● **FRAGMENTO DEL DOCUMENTO**:
Ahora, parecida a la cosmología y mitología nórdicas, la historia en Arda es cíclica. Los eventos históricos tienen armonía y rima, se repiten. Frodo pierde su dedo en la Guerra del Anillo, así como Beren pierde su mano robando el Silmaril de la corona de Morgoth. Las águilas salvan a Frodo, así como salvaron a elfos, hombres y enanos en la Batalla de los Cinco Ejércitos, del mismo modo que Eärendil, volando en su barca, guía a todas las aves para derrotar a los dragones al final de la Guerra de la Cólera.
El pesimismo y la ciclicidad de la historia hacen no solo de Tolkien un antiilustrado, sino que plantean una historia que parece una espiral decadente; la historia se repite pero cada vez un poco peor. Cada giro de la historia es menos mágico, menos grande, más podrido, más mundano, más humano. Sin embargo, para poder apelar a la confianza y esperanza en medio de la oscuridad, primero hay que reconocer a la oscuridad misma.
De allí partimos, acá vivimos, a la oscuridad nos enfrentamos.
Catolicismo velado
No hace falta ser religioso para leer, disfrutar ni interpretar a Tolkien, y su obra está lejos de ser una obra catequética o evangelizadora. Tolkien no es un autor de analogías, como su amigo C. S. Lewis. En estricto sentido es el autor de una mitología completa con múltiples fuentes y modos de interpretar. Una narración de múltiples niveles interpretativos. Uno de los niveles más profundos es la fe católica de Tolkien.

(Datos guardados)

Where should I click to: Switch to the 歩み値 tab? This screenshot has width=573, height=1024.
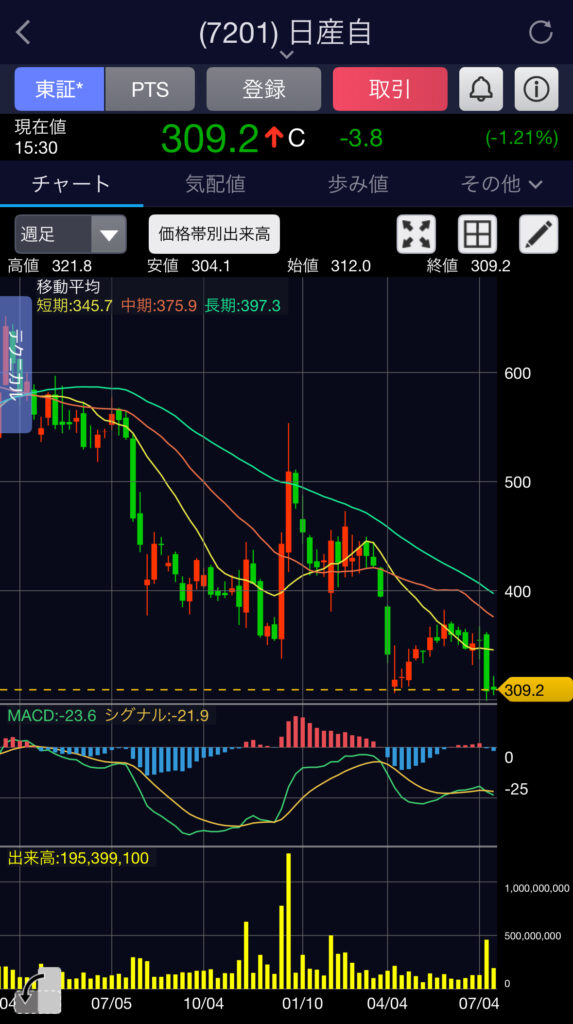(x=358, y=184)
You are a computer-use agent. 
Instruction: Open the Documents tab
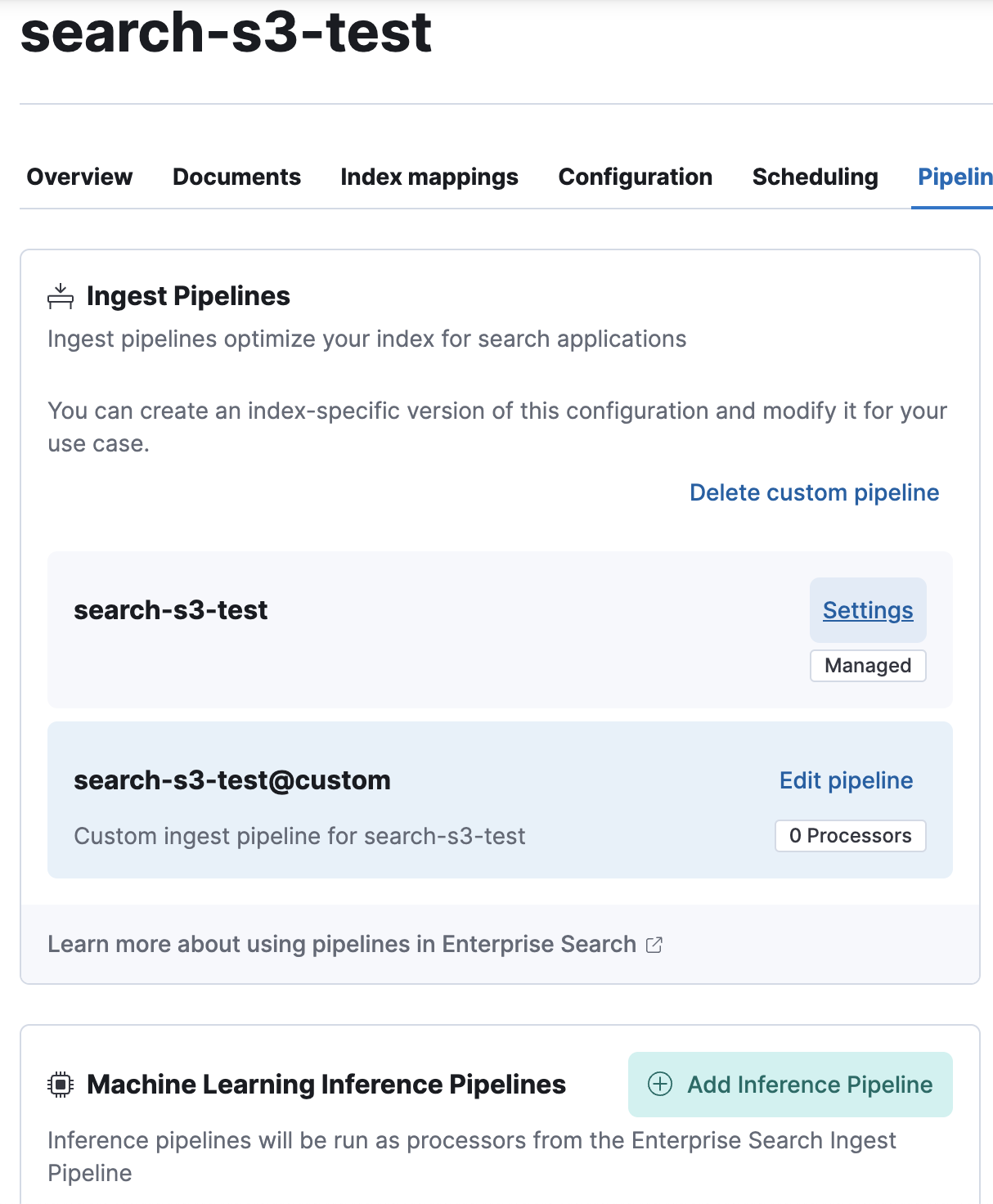(236, 177)
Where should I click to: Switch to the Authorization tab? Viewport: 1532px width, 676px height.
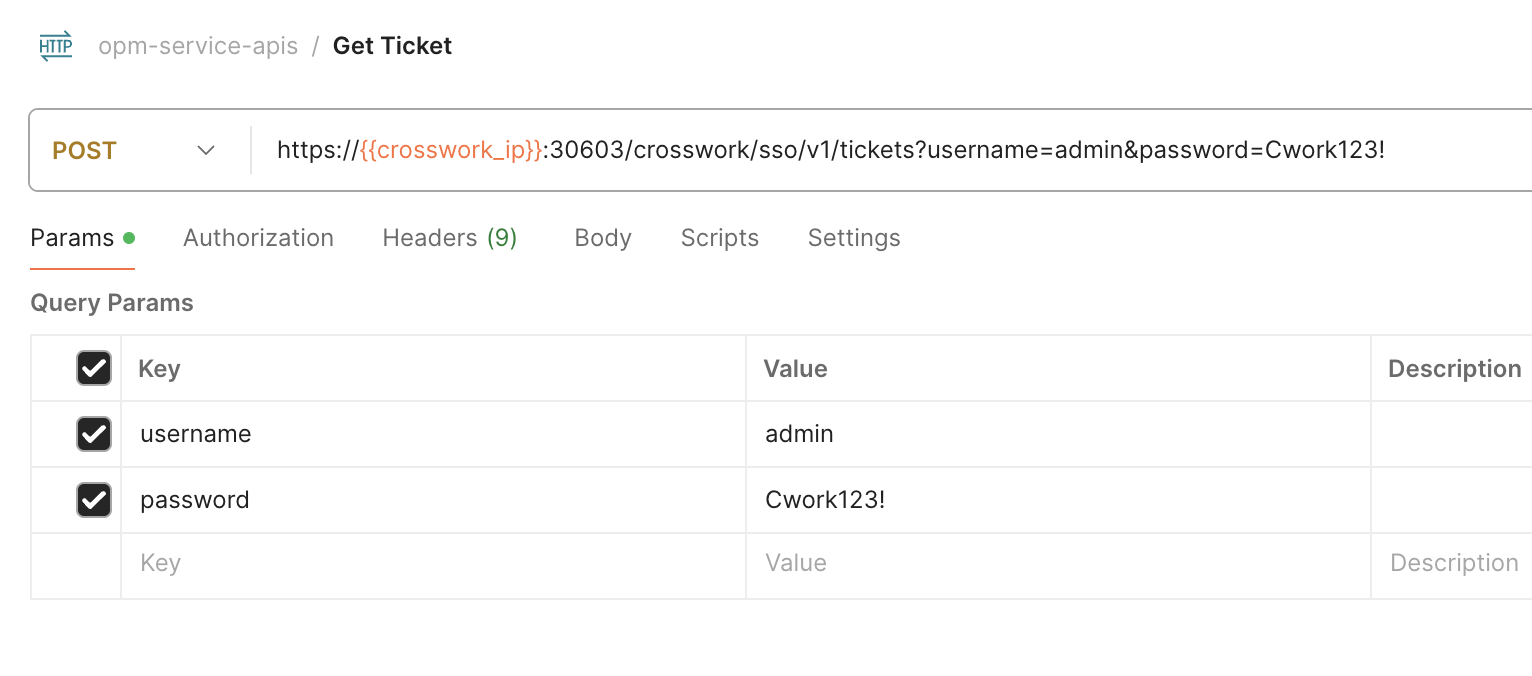click(x=258, y=238)
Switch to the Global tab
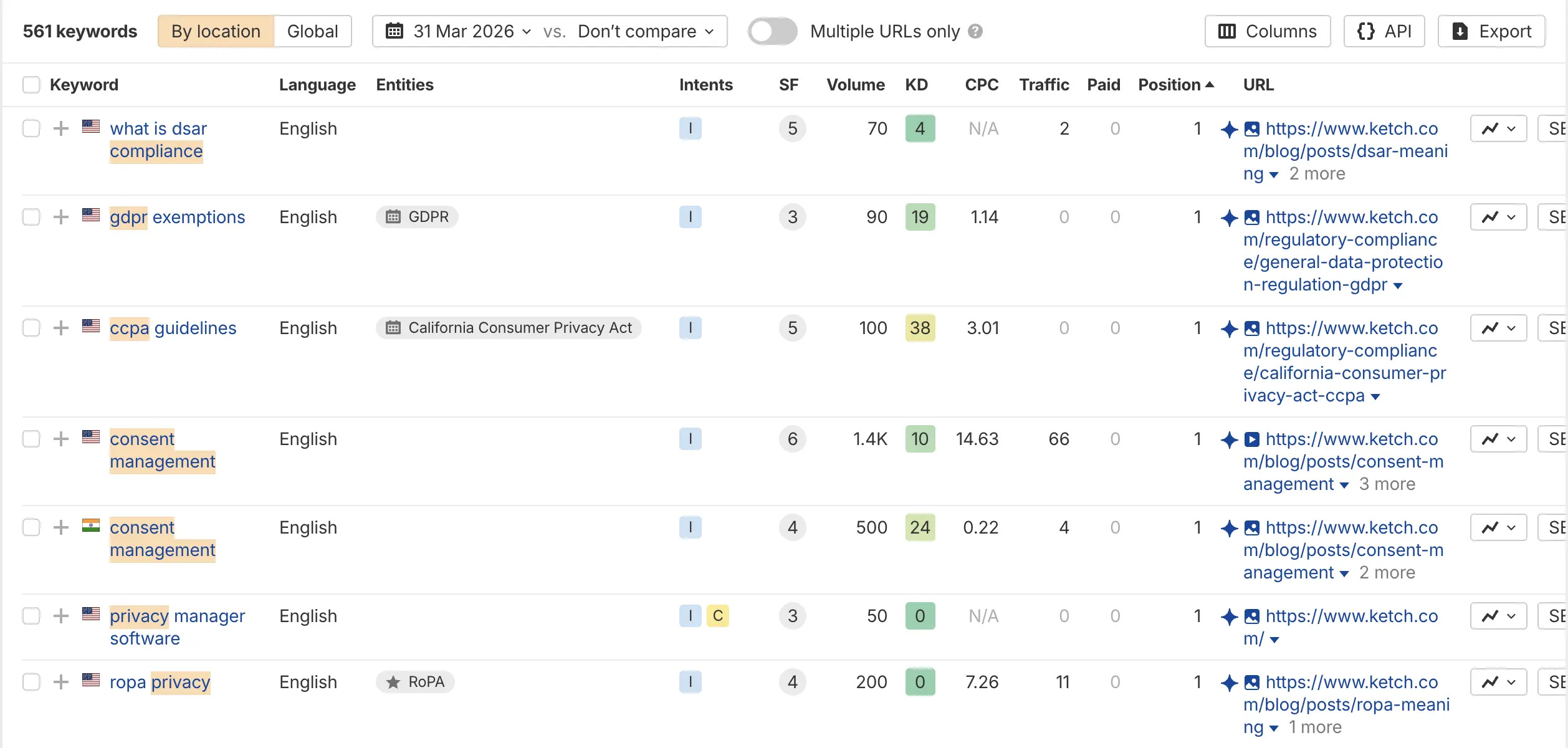This screenshot has width=1568, height=748. (x=312, y=31)

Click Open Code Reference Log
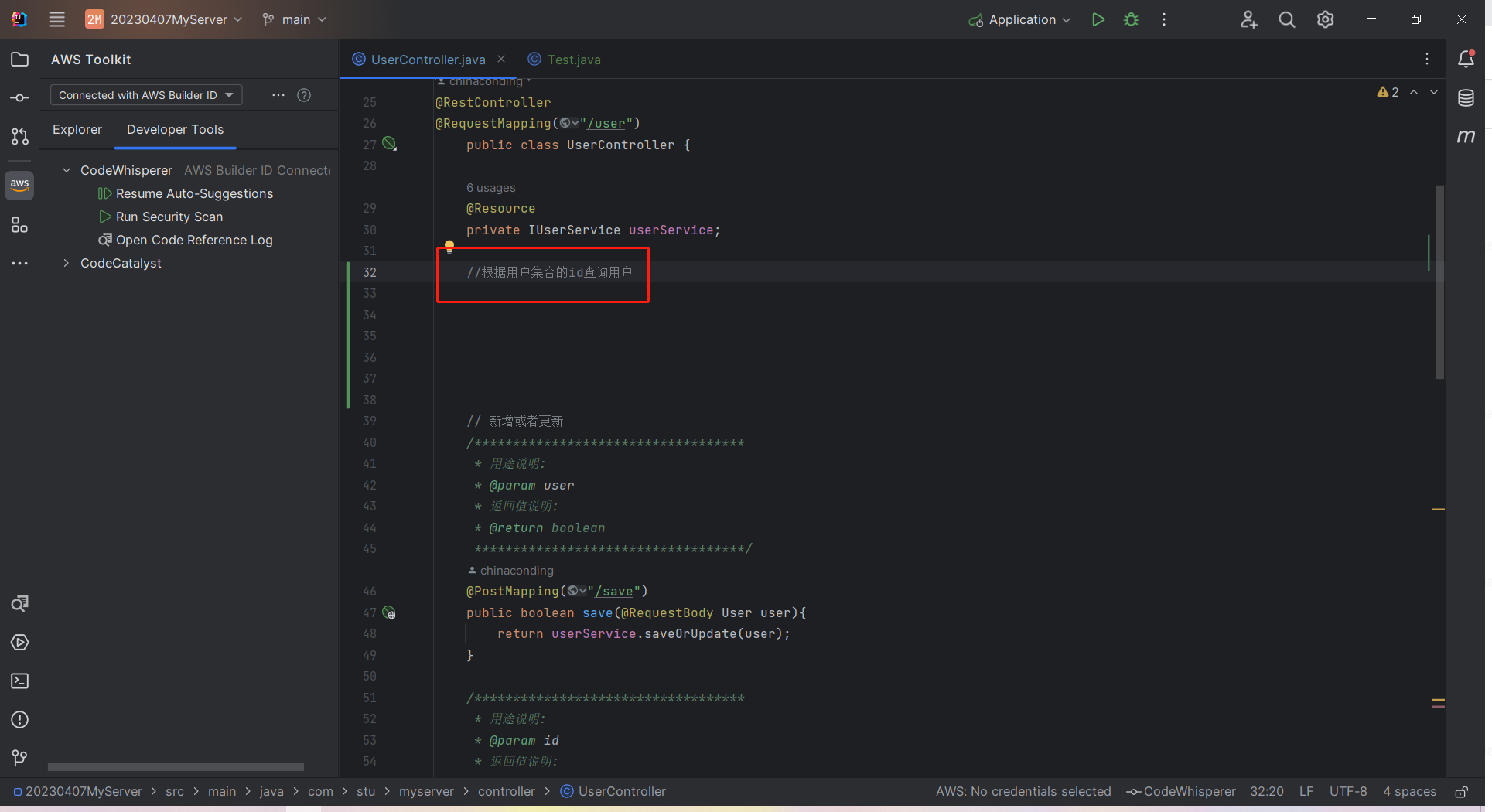point(193,240)
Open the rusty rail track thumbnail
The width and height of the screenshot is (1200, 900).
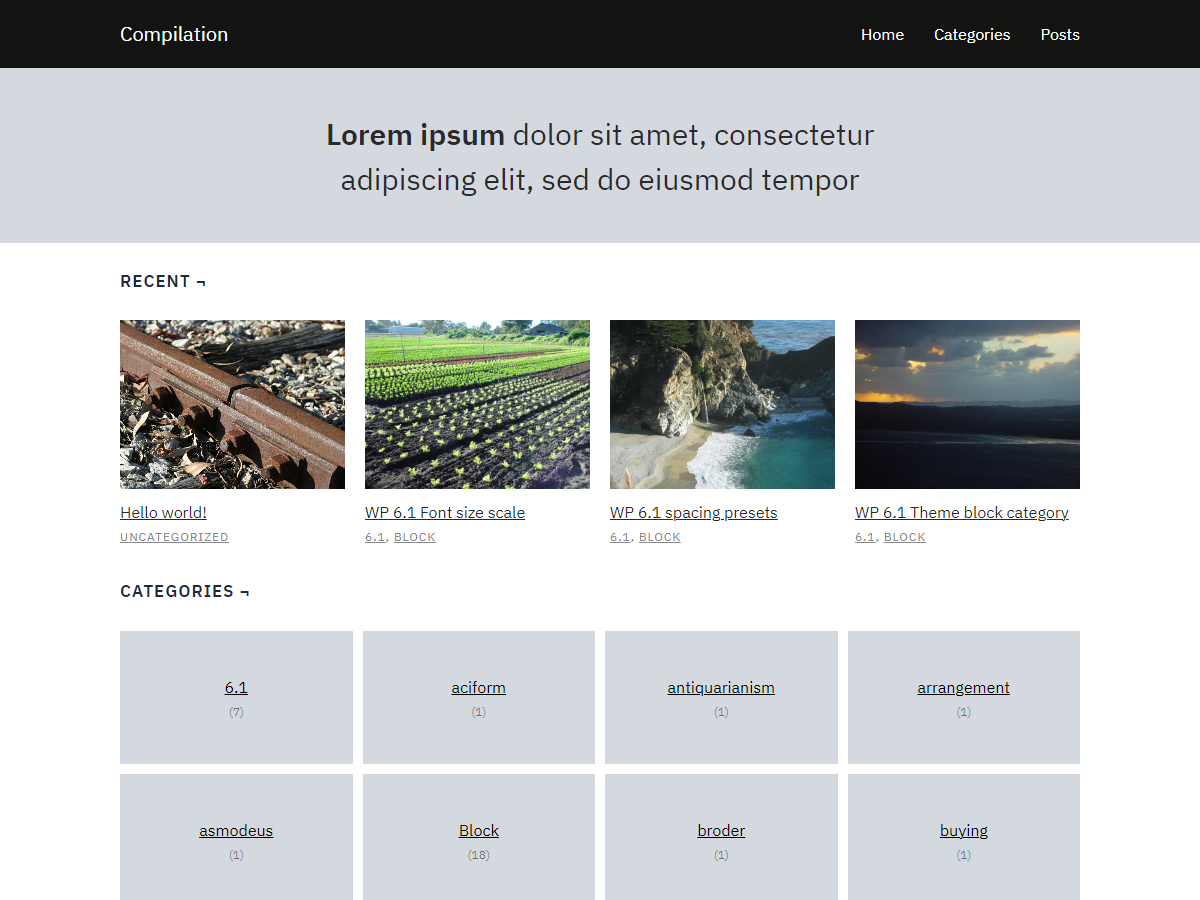pos(232,404)
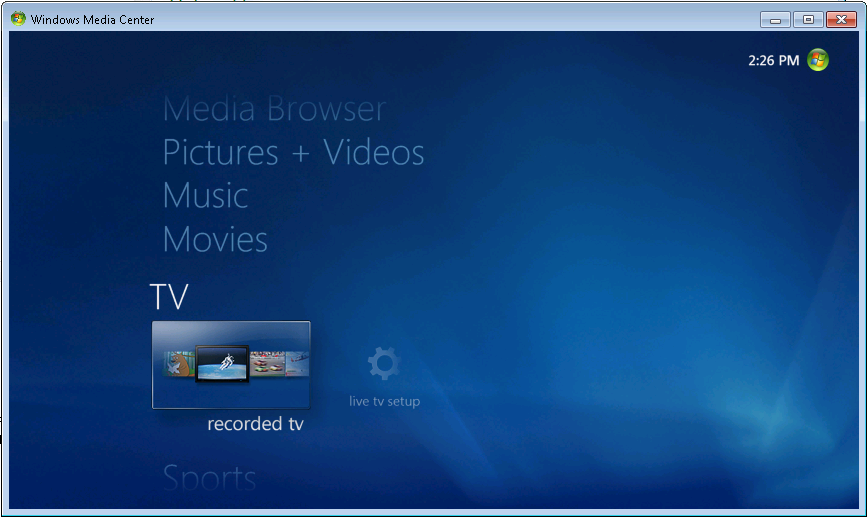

● **QUÉ SE PIDE**:
Continúa el fragmento sobre la obra de Tolkien a partir de la última oración que aparece.

● **RESULTADO DEL EJERCICIO**:
J. R. R. Tolkien fue un ferviente y devoto católico, al grado que consideró a su madre una mártir (repudiada por su familia anglicana al convertirse a los papistas). Y, si bien su obra no es una obra netamente católica, ni allí se reduce toda interpretación, sí se ve influida en su cosmología y algunas de sus figuras por la teología cristiana apostólica romana.
¿Por qué el Arda está en constante decadencia? Porque la presencia de Morgoth (Señor Oscuro original, señor de Sauron, creador de orcos y dragones) lastimó la naturaleza del mundo. Incluso derrotado, en el abismo, Morgoth ha manchado la creación, el anillo de Morgoth rodea al mundo. La teoría del mal de Tolkien no lo reduce a un constructo social o a la personificación en un Señor Oscuro (o dos); el mal es una fuerza real que influye en la naturaleza del mundo. Este anillo de Morgoth es muy parecido al pecado original, el pecado del hombre de querer ser como Dios e imponer la ley moral, pecado que corrompe la naturaleza humana. Así, tal como dice el Catecismo de la Iglesia Católica: “La naturaleza humana quedó debilitada en sus fuerzas, sometida a la ignorancia, al sufrimiento y al dominio de la muerte, e inclinada al pecado”. Tan grave es que todo el proyecto divino se corrompió y la muerte entró al mundo.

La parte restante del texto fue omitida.